Which brings me to my third point.
So, perhaps Gowdy and his colleagues should not wax so indignant about leaks. Perhaps they should tone down their rhetoric a bit because there were some other stories, editorials and essays which appeared in The Nation magazine over a period of six decades as layer after layer was peeled off the rotting onion that was Watergate—and beyond—which turned out to be eerily prophetic in their characterization of Nixon and what might follow if we as a responsible electorate did not remain vigilant and informed.
Those essays, editorials and stories have been compiled into a fascinating book entitled Smoking Gun: The Nation on Watergate, 1952-2010. Following are excerpts from that book.
Robbins Burling, on Dec. 10, 1973, wrote an article headlined “Impeachment—or Else: The Future of the Presidency.” Here are a few highlights from that article:
- “Our most serious danger is not the tyranny of the next few years. It is that if we fail to root out the tendencies toward tyranny shown by the present (Nixon) administration, we shall set precedents that will lead inexorably to more vicious tyrannies in the future. How do we prevent, not just in the years but in the decades to come, a repetition of the horrors that we have recently endured?”

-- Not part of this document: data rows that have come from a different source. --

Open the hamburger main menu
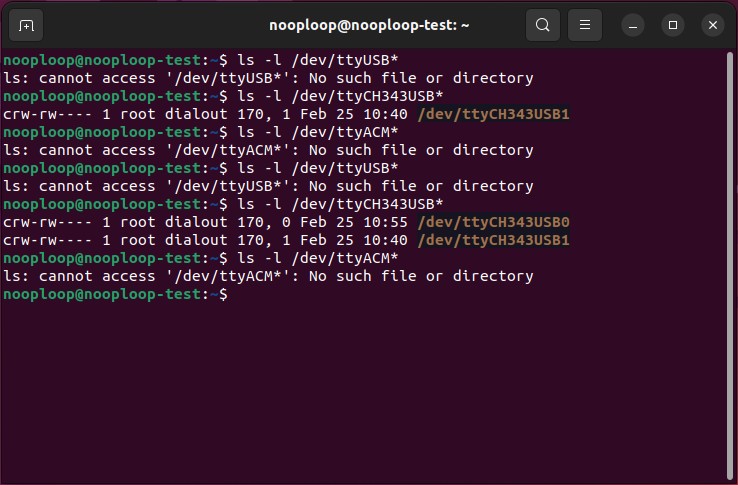Viewport: 738px width, 485px height. tap(585, 25)
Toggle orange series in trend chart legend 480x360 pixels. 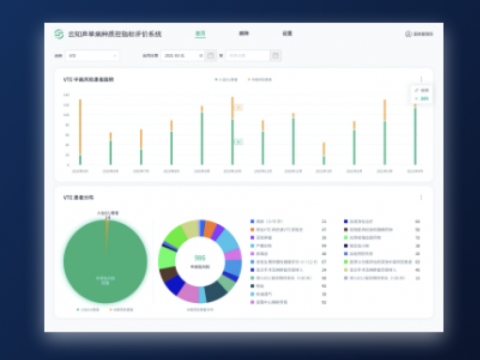pos(260,79)
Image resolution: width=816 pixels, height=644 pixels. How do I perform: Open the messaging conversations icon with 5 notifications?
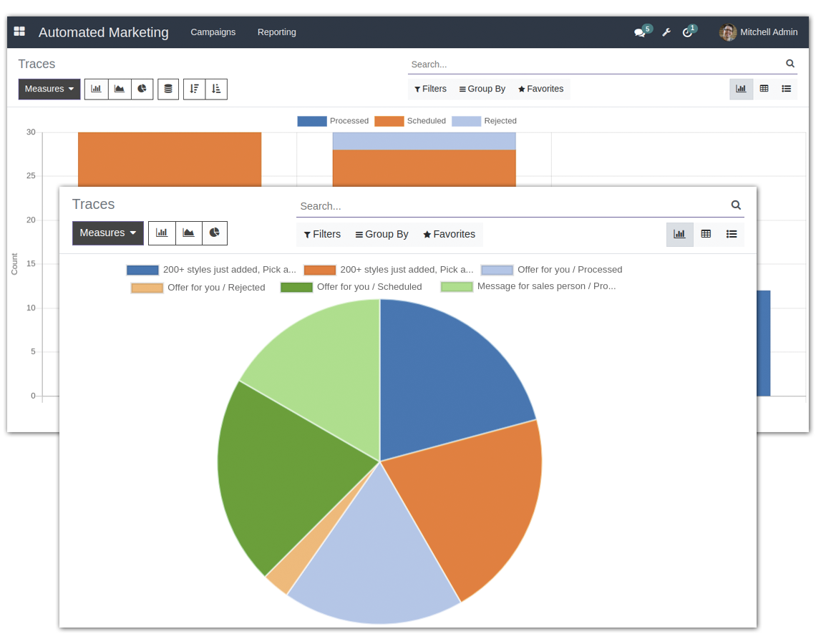tap(639, 32)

- “Would-be tyrants will always aspire to the Presidency, and an occasional rascal is certain to gain the office. What we need is to remake the Presidency so that such men cannot do irreparable damage.”
- “If the President escapes punishment this time, every future President will know himself to be immune from punishment. It will not be long before another man with tyrannical inclinations turns his own band of henchmen loose upon the nation. The next time we may not have a Congress controlled by the opposition party. The next group of burglars may be less clumsy than the bunch that bungled the Watergate job. If future Presidents know they are safe from punishment, we can be certain that they will abuse their powers. They will subvert the system that put then into office.”
Nearly nine months later and only three weeks after Nixon’s Aug. 8, 1974, resignation, Mark Harris on Aug. 31 wrote a scathing article entitled “Nixon: A Type to Remember.” In it, he listed some of Nixon’s characteristic traits:
- He asserts that poor people are dishonest (“welfare chiselers”) but he lines his own pockets.
- He prefers capital punishment, prisons and other forms of punishment to rehabilitation and education.
- He favors legislation assisting the rich, the powerful, the corporate and the military.
- He is always discussing himself, even when he hopes you will think he is talking about, say, international relations.
- He suddenly reverses himself.
- He denies that he will reverse himself.
- He presents himself as a “manly” man.
- He commands young men to go to war, but he does not wish to pay his taxes.
- He employs the media to publicize himself; he condemns the media when they displease him.
- He calls for “unity” while dividing.
- He advocates economy but he spends lavishly, especially for such products as military machinery.
- He speaks often of bargaining from strength (but) when he traveled to Russia his situation was weaker than any President’s had ever been.
But it was Gene Marine, writing “What’s Wrong With Nixon?: Public Life of a Cardboard Hero” way back on the Aug. 18, 1956, when Nixon was still Eisenhower’s Vice President, who said it best:
- “Among Nixon’s critics the idea is widespread that he is quite without convictions (and) that the cardboard figure he presents is in fact all there is to him: the face turned ever toward personal gain, the back turned always on scruple or principle—no more to him than that.”
And now, as the House Intelligence Committee plows through information on leaked documents—then and now—interference in democratic elections—then and now—and shadowy deals by a paranoid, self-absorbed, President—then and now—does any of this bring on a faint sense of déjà vu?